Records for pointing to text and elements
↓
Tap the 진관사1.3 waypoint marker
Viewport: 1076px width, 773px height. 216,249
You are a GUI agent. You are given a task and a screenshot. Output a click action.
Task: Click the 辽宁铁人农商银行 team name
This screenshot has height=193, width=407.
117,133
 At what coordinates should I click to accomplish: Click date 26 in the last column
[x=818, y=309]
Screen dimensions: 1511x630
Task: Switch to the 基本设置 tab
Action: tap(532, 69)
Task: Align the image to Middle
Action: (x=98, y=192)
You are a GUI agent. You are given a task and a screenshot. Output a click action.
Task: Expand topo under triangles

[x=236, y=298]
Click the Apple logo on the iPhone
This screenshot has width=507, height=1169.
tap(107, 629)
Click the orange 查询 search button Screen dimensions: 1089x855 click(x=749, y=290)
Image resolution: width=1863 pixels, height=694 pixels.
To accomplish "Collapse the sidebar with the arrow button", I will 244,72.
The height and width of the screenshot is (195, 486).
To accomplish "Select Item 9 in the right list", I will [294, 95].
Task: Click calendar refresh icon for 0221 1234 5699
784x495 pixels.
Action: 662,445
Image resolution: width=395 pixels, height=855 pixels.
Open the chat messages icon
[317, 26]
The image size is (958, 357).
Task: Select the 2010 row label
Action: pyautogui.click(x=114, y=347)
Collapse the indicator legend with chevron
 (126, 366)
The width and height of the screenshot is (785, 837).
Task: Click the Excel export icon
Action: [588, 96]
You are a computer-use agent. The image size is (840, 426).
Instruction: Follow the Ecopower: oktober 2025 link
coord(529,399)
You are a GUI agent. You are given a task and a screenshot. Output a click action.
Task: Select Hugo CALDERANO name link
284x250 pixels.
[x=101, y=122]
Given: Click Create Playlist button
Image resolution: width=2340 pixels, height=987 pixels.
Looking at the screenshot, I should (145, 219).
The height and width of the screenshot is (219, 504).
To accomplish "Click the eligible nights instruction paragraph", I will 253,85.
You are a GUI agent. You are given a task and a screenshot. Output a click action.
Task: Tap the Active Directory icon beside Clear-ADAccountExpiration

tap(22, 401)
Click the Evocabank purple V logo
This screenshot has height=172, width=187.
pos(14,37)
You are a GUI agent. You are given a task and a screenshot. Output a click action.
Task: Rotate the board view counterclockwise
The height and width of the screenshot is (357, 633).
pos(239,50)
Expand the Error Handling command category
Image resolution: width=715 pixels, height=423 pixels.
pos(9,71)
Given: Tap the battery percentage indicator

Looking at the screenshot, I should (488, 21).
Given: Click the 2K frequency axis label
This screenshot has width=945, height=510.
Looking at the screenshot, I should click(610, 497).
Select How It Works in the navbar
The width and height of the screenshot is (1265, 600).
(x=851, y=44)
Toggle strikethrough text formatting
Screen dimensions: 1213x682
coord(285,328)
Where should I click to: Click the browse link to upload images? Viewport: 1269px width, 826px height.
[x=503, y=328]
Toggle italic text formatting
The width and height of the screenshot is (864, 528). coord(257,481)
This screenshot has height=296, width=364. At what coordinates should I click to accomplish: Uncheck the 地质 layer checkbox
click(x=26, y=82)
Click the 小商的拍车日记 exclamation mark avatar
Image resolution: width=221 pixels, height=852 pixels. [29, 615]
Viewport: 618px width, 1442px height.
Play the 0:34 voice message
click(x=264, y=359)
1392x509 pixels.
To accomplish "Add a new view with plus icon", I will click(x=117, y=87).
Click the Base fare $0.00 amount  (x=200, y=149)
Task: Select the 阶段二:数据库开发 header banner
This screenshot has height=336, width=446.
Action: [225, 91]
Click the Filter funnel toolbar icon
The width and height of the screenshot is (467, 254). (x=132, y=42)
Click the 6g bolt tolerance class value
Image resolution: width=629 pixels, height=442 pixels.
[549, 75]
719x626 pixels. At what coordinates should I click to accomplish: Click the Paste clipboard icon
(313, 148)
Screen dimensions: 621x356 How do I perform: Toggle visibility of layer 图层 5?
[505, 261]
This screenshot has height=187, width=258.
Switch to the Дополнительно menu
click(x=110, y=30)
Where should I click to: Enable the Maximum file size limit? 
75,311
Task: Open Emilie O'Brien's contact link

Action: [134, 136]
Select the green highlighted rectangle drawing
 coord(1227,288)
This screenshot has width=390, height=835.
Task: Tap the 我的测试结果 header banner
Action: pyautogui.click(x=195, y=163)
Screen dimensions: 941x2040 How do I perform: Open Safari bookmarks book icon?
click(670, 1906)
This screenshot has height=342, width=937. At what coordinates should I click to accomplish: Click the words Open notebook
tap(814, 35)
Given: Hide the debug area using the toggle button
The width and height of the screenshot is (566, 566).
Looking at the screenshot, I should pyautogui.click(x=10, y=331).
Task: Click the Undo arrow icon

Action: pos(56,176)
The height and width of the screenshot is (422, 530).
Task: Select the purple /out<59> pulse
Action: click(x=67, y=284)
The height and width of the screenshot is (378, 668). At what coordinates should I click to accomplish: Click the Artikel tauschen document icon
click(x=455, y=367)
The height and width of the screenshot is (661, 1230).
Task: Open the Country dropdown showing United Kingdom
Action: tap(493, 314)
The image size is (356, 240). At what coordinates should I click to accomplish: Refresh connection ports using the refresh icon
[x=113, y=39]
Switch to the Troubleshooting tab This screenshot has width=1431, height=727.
↑
* _Task directions_: Reproduce every one of the records above line for line, changing nothing.

* _Exercise solution_:
Tap the 진관사1.3 waypoint marker
Viewport: 1076px width, 773px height. 216,249
You are a GUI agent. You are given a task and a screenshot. Output a click action.
Task: Click the 辽宁铁人农商银行 team name
This screenshot has height=193, width=407.
117,133
 At what coordinates should I click to accomplish: Click date 26 in the last column
[x=818, y=309]
Screen dimensions: 1511x630
Task: Switch to the 基本设置 tab
Action: tap(532, 69)
Task: Align the image to Middle
Action: (x=98, y=192)
You are a GUI agent. You are given a task and a screenshot. Output a click action.
Task: Expand topo under triangles

[x=236, y=298]
Click the Apple logo on the iPhone
This screenshot has width=507, height=1169.
tap(107, 629)
Click the orange 查询 search button Screen dimensions: 1089x855 click(x=749, y=290)
Image resolution: width=1863 pixels, height=694 pixels.
To accomplish "Collapse the sidebar with the arrow button", I will 244,72.
The height and width of the screenshot is (195, 486).
To accomplish "Select Item 9 in the right list", I will [294, 95].
Task: Click calendar refresh icon for 0221 1234 5699
784x495 pixels.
Action: 662,445
Image resolution: width=395 pixels, height=855 pixels.
Open the chat messages icon
[317, 26]
The image size is (958, 357).
Task: Select the 2010 row label
Action: pyautogui.click(x=114, y=347)
Collapse the indicator legend with chevron
 (126, 366)
The width and height of the screenshot is (785, 837).
Task: Click the Excel export icon
Action: [588, 96]
You are a computer-use agent. The image size is (840, 426).
Instruction: Follow the Ecopower: oktober 2025 link
coord(529,399)
You are a GUI agent. You are given a task and a screenshot. Output a click action.
Task: Select Hugo CALDERANO name link
284x250 pixels.
[x=101, y=122]
Given: Click Create Playlist button
Image resolution: width=2340 pixels, height=987 pixels.
Looking at the screenshot, I should (145, 219).
The height and width of the screenshot is (219, 504).
To accomplish "Click the eligible nights instruction paragraph", I will 253,85.
You are a GUI agent. You are given a task and a screenshot. Output a click action.
Task: Tap the Active Directory icon beside Clear-ADAccountExpiration

tap(22, 401)
Click the Evocabank purple V logo
This screenshot has height=172, width=187.
pos(14,37)
You are a GUI agent. You are given a task and a screenshot. Output a click action.
Task: Rotate the board view counterclockwise
The height and width of the screenshot is (357, 633).
pos(239,50)
Expand the Error Handling command category
Image resolution: width=715 pixels, height=423 pixels.
pos(9,71)
Given: Tap the battery percentage indicator

Looking at the screenshot, I should (488, 21).
Given: Click the 2K frequency axis label
This screenshot has width=945, height=510.
Looking at the screenshot, I should click(610, 497).
Select How It Works in the navbar
The width and height of the screenshot is (1265, 600).
(x=851, y=44)
Toggle strikethrough text formatting
Screen dimensions: 1213x682
coord(285,328)
Where should I click to: Click the browse link to upload images? Viewport: 1269px width, 826px height.
[x=503, y=328]
Toggle italic text formatting
The width and height of the screenshot is (864, 528). coord(257,481)
This screenshot has height=296, width=364. At what coordinates should I click to accomplish: Uncheck the 地质 layer checkbox
click(x=26, y=82)
Click the 小商的拍车日记 exclamation mark avatar
Image resolution: width=221 pixels, height=852 pixels. [29, 615]
Viewport: 618px width, 1442px height.
Play the 0:34 voice message
click(x=264, y=359)
1392x509 pixels.
To accomplish "Add a new view with plus icon", I will click(x=117, y=87).
Click the Base fare $0.00 amount  (x=200, y=149)
Task: Select the 阶段二:数据库开发 header banner
This screenshot has height=336, width=446.
Action: [225, 91]
Click the Filter funnel toolbar icon
The width and height of the screenshot is (467, 254). (x=132, y=42)
Click the 6g bolt tolerance class value
Image resolution: width=629 pixels, height=442 pixels.
[549, 75]
719x626 pixels. At what coordinates should I click to accomplish: Click the Paste clipboard icon
(313, 148)
Screen dimensions: 621x356 How do I perform: Toggle visibility of layer 图层 5?
[505, 261]
This screenshot has height=187, width=258.
Switch to the Дополнительно menu
click(x=110, y=30)
Where should I click to: Enable the Maximum file size limit? 
75,311
Task: Open Emilie O'Brien's contact link

Action: [134, 136]
Select the green highlighted rectangle drawing
 coord(1227,288)
This screenshot has width=390, height=835.
Task: Tap the 我的测试结果 header banner
Action: pyautogui.click(x=195, y=163)
Screen dimensions: 941x2040 How do I perform: Open Safari bookmarks book icon?
click(670, 1906)
This screenshot has height=342, width=937. At what coordinates should I click to accomplish: Click the words Open notebook
tap(814, 35)
Given: Hide the debug area using the toggle button
The width and height of the screenshot is (566, 566).
Looking at the screenshot, I should pyautogui.click(x=10, y=331).
Task: Click the Undo arrow icon

Action: pos(56,176)
The height and width of the screenshot is (422, 530).
Task: Select the purple /out<59> pulse
Action: click(x=67, y=284)
The height and width of the screenshot is (378, 668). At what coordinates should I click to accomplish: Click the Artikel tauschen document icon
click(x=455, y=367)
The height and width of the screenshot is (661, 1230).
Task: Open the Country dropdown showing United Kingdom
Action: tap(493, 314)
The image size is (356, 240). At what coordinates should I click to accomplish: Refresh connection ports using the refresh icon
[x=113, y=39]
Switch to the Troubleshooting tab This screenshot has width=1431, height=727.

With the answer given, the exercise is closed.